> [Task to complete] Pick up at the line with "This screenshot has width=630, height=467.". Write it out exactly, along with each later line through the end of the data, and nothing more.

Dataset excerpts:
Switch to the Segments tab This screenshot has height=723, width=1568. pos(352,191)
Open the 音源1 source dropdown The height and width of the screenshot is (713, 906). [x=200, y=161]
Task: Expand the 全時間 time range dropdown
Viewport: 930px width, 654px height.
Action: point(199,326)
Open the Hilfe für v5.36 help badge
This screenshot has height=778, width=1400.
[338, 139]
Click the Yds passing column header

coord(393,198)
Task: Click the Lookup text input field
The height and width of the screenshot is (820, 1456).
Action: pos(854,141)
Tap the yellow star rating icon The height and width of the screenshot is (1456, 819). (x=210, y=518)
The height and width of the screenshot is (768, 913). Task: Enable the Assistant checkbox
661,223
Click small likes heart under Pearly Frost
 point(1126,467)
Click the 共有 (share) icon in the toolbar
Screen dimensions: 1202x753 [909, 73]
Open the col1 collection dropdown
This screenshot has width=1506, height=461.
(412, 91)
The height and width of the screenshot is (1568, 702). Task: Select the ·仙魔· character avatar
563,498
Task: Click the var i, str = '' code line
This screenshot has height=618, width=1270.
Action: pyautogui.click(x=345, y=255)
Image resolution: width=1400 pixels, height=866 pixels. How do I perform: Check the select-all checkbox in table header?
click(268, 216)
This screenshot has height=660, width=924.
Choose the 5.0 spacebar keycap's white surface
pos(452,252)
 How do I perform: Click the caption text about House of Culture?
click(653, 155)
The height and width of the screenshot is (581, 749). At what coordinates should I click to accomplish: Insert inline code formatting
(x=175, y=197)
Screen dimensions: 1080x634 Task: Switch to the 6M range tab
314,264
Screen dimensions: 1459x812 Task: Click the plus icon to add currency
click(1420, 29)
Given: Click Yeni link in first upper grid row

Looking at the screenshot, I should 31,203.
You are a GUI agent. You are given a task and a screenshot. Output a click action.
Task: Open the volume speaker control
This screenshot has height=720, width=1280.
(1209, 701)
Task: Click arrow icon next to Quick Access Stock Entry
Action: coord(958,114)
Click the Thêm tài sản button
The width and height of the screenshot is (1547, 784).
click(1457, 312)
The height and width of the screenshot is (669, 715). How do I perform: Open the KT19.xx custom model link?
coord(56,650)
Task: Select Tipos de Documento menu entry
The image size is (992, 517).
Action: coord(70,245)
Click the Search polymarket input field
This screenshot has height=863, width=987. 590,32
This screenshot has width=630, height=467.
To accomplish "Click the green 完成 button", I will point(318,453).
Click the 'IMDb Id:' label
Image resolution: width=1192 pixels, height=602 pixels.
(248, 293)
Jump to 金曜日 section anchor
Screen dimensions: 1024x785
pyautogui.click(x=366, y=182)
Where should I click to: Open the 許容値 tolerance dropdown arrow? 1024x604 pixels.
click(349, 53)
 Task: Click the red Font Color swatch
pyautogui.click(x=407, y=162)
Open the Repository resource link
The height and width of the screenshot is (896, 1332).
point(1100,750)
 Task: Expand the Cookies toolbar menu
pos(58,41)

> [Solution to this problem]
This screenshot has width=630, height=467.
To accomplish "Click the green 完成 button", I will point(318,453).
Click the 'IMDb Id:' label
Image resolution: width=1192 pixels, height=602 pixels.
(248, 293)
Jump to 金曜日 section anchor
Screen dimensions: 1024x785
pyautogui.click(x=366, y=182)
Where should I click to: Open the 許容値 tolerance dropdown arrow? 1024x604 pixels.
click(349, 53)
 Task: Click the red Font Color swatch
pyautogui.click(x=407, y=162)
Open the Repository resource link
The height and width of the screenshot is (896, 1332).
point(1100,750)
 Task: Expand the Cookies toolbar menu
pos(58,41)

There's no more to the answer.